In the case of Tillman v Egon Zehnder Ltd, the Supreme Court has dismissed an earlier decision of the Court of Appeal that a restrictive covenant was too wide to be enforceable.
In this case, a senior member of staff at Egon Zehnder Ltd, a management consultancy and executive recruitment agency was prevented from seeking new employment with a competing US firm in New York due to a restrictive covenant that contained a six-month non-compete clause.
Within this clause was a line that stated that she must not “directly or indirectly engage or be concerned or interested in any business carried on in competition with any of the businesses of the Company or any Group Company which were carried on at the Termination Date or during such period.”
Much of the focus in the case was on whether the phrase ‘concerned or interested in’, included or relied upon her being a shareholder.

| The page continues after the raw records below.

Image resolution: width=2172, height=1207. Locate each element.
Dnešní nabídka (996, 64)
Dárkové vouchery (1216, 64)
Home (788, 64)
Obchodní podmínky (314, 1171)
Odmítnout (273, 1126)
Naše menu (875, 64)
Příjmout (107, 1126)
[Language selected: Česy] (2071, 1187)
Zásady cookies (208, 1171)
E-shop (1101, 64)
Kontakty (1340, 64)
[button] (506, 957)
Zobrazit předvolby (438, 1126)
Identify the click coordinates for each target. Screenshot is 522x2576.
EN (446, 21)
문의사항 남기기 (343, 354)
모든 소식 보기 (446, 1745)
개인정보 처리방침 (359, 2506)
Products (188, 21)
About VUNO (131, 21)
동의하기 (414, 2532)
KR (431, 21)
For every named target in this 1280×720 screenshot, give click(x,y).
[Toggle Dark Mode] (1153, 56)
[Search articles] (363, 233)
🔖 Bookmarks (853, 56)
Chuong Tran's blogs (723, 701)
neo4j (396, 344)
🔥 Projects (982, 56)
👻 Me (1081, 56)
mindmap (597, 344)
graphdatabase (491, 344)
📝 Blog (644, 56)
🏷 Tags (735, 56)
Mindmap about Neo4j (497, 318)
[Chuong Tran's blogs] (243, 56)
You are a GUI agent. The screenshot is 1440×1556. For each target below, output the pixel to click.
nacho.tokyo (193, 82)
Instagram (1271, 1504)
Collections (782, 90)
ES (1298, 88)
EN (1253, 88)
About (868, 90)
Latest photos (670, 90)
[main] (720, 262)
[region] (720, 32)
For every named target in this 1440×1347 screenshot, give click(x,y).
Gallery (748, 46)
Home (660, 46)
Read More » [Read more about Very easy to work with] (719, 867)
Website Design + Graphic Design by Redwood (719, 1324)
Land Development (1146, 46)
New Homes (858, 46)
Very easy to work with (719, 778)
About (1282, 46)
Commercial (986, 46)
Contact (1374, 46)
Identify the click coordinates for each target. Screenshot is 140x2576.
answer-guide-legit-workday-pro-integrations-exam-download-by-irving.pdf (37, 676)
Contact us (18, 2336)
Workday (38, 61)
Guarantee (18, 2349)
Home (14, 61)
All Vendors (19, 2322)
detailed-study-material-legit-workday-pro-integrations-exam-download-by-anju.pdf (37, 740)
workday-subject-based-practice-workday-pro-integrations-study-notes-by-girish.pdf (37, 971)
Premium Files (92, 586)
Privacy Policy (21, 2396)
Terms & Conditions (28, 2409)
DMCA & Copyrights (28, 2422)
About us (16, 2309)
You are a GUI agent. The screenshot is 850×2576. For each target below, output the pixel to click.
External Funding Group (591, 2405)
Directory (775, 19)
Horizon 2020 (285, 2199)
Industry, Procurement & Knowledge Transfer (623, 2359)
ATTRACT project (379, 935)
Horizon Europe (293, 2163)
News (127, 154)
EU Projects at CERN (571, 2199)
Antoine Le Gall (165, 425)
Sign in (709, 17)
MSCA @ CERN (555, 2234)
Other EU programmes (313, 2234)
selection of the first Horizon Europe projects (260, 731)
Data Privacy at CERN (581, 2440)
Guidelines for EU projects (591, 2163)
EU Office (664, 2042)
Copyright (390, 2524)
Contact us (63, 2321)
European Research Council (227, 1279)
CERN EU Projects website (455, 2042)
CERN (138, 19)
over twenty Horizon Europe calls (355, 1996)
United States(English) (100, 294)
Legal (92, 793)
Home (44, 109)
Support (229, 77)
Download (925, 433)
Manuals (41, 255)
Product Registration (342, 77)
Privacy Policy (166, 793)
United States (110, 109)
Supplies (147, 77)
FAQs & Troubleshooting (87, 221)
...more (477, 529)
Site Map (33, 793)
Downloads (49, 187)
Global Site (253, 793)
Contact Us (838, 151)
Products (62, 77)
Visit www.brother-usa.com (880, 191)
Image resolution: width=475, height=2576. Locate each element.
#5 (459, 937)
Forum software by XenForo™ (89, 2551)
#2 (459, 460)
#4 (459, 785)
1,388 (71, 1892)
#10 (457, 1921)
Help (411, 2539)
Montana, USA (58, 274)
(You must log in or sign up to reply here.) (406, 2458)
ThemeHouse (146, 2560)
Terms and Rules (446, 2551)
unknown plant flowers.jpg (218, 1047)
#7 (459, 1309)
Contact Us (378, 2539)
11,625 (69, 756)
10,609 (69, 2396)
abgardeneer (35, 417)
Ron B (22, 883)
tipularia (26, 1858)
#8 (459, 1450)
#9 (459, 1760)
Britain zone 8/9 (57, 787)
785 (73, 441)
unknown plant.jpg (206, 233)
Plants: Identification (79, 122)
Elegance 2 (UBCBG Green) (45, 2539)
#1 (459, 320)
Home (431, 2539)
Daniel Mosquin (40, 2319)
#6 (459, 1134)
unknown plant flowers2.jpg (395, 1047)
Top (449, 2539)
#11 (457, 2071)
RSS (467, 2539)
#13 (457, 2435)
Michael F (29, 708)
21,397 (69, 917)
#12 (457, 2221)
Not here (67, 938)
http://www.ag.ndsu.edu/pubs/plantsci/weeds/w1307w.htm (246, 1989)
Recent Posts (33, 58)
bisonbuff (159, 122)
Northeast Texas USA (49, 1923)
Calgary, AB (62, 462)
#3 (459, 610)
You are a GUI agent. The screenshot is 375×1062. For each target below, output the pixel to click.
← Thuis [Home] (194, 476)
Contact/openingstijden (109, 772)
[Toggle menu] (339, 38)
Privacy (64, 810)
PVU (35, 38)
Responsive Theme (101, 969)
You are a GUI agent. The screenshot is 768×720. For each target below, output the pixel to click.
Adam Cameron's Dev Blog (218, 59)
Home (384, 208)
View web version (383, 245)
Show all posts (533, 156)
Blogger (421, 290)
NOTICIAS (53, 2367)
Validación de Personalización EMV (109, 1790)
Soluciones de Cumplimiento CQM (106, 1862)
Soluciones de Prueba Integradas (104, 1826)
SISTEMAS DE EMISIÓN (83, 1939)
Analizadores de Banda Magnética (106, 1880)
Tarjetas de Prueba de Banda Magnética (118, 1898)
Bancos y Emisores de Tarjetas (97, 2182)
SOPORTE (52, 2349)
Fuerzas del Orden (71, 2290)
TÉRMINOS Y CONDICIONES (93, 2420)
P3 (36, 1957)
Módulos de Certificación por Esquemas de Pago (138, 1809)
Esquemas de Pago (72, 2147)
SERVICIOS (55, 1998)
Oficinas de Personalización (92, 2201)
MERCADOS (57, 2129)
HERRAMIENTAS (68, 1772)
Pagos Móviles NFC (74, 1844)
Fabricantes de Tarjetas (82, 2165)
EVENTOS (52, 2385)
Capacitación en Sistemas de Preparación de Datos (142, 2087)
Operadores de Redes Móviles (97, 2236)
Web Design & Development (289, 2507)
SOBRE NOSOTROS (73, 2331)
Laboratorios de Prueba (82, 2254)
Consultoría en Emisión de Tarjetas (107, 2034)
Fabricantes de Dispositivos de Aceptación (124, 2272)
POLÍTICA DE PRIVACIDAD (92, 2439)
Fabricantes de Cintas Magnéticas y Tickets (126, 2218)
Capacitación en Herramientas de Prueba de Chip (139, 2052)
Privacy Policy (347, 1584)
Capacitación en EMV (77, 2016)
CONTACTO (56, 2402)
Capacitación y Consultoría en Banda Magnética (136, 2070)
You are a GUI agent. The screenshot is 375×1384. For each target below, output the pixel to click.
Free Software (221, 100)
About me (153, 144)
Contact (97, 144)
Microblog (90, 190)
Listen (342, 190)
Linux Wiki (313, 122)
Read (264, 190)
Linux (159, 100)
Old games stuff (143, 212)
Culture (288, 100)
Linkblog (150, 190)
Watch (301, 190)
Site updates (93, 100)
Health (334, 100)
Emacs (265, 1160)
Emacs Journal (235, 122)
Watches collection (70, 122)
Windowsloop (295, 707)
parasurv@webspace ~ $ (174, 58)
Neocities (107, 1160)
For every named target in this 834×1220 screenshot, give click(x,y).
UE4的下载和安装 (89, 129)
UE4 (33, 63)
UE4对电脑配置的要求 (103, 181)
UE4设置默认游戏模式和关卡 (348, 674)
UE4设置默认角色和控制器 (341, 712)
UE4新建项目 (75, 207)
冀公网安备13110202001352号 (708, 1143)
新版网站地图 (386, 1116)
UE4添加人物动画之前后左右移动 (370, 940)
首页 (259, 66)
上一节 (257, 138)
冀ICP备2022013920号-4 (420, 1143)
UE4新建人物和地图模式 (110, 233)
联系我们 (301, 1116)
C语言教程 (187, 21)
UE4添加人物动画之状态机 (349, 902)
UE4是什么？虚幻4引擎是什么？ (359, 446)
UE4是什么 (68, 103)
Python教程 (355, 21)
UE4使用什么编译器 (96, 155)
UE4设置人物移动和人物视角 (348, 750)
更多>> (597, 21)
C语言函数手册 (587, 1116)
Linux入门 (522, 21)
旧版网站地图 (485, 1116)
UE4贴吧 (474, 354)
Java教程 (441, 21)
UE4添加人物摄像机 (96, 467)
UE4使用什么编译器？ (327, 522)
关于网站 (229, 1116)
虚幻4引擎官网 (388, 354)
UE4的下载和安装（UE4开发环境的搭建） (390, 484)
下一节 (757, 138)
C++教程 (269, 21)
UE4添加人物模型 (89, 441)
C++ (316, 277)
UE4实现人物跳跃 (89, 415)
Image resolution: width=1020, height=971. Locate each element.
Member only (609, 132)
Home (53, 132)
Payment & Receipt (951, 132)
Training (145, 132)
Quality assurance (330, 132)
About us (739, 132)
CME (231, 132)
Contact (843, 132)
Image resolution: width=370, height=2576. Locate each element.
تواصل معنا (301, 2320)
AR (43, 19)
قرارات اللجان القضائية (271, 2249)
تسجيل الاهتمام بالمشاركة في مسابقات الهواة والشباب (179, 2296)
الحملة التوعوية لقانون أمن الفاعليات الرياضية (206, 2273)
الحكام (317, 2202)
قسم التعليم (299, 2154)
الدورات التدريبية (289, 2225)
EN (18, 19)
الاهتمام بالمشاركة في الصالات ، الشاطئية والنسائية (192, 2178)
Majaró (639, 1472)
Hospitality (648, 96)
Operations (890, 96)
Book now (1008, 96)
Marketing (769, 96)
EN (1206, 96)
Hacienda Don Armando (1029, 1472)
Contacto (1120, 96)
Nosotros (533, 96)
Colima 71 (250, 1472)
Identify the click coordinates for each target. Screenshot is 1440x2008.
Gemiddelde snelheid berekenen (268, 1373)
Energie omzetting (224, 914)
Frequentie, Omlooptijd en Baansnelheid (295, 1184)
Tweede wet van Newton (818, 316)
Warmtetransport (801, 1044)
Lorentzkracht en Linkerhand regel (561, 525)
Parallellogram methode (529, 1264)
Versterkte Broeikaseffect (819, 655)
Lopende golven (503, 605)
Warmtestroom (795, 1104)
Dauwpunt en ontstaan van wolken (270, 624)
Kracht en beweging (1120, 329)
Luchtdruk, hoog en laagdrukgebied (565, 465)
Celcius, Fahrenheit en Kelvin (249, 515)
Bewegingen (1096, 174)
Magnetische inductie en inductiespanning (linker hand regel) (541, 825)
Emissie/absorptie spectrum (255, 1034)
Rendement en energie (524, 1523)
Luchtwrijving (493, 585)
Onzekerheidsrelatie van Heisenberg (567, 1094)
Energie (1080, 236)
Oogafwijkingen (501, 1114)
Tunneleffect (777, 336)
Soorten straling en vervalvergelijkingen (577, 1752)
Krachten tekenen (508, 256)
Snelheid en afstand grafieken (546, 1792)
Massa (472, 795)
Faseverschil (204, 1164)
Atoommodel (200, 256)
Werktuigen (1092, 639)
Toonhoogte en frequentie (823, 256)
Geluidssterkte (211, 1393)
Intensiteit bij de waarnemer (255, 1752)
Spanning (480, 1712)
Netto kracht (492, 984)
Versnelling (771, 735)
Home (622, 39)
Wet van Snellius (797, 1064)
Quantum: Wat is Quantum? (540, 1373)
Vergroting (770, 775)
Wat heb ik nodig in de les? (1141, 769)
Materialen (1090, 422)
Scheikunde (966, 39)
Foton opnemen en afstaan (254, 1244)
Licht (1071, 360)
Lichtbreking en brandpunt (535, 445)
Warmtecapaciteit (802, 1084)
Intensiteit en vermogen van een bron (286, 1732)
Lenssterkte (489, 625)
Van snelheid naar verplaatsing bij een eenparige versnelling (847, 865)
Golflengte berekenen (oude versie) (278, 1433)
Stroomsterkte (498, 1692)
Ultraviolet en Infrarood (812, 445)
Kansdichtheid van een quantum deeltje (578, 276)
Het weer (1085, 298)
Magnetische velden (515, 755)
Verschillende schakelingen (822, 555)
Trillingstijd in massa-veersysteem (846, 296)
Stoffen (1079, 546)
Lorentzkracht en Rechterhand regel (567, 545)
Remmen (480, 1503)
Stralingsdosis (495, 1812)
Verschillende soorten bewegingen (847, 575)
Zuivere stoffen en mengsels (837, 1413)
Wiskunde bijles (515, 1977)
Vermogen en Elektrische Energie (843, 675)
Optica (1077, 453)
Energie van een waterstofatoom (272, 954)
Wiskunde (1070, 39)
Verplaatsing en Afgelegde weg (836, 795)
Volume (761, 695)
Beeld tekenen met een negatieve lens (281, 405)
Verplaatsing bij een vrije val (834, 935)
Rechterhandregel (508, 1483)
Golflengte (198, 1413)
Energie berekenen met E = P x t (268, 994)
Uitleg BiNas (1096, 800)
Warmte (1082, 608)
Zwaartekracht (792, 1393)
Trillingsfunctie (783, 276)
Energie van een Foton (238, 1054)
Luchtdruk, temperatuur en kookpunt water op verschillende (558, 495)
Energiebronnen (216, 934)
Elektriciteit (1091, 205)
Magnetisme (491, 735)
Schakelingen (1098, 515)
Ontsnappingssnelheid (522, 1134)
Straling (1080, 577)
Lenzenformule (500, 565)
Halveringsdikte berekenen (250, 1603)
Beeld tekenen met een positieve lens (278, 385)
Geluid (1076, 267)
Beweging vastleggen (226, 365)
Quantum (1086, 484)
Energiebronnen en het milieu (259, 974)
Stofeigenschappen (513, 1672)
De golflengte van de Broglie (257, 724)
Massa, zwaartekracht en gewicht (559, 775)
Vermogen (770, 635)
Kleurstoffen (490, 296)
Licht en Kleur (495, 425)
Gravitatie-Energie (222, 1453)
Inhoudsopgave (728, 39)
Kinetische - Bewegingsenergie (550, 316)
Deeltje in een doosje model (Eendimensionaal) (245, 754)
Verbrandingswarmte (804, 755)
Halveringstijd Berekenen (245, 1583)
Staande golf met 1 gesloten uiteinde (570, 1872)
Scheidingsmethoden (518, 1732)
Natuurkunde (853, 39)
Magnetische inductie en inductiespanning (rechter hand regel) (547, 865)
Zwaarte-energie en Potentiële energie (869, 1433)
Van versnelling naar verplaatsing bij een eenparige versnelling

The Appellant, Tillman, claimed that although she had no shareholding, she wanted to rely upon this restriction rendering the covenant as a whole, unreasonably wide, which meaning it was unenforceable and that she could take up employment with the competitor overturning an injunction put in place by her employer – even though the period
The Court of Appeal allowed the appeal against the grant of the injunction, but the Supreme Court has since overturned the appeal and agreed with the original clause, stating that the “removal of the prohibition against her being ‘interested’ would not generate any major change in the overall effect of the restraints” as laid out in the covenant.
Julian Cox, Head of Employment at innovative London law firm, iLaw, said: “Employers and HR professionals across the UK will have been waiting with bated breath for the outcome of this case, as it could have fundamentally affected the majority of employment contracts and restrictive covenants that are currently in place.
“It may have looked like the outcome of the case would hang on the use of a simple phrase – concerned or interested in – in regards to shareholding in another company, but it would seem that the Supreme Court, while agreeing with their unreasonableness, does not feel that they significantly change the clause enough to merit the injunction being removed.”
Julian said that the decision would provide some clarity to those concerned about existing employment contracts and should help with the drafting of future employment contracts when onboarding new members of staff.
“There were certainly fears that this appeal could lead to a need to review all existing employment contracts, if the judge had found that the phrase somehow invalidated the restraint on working for a competitor, but now we are likely to just see a change in practice when creating new employment contracts to avoid any language that a court may decide is unreasonable.”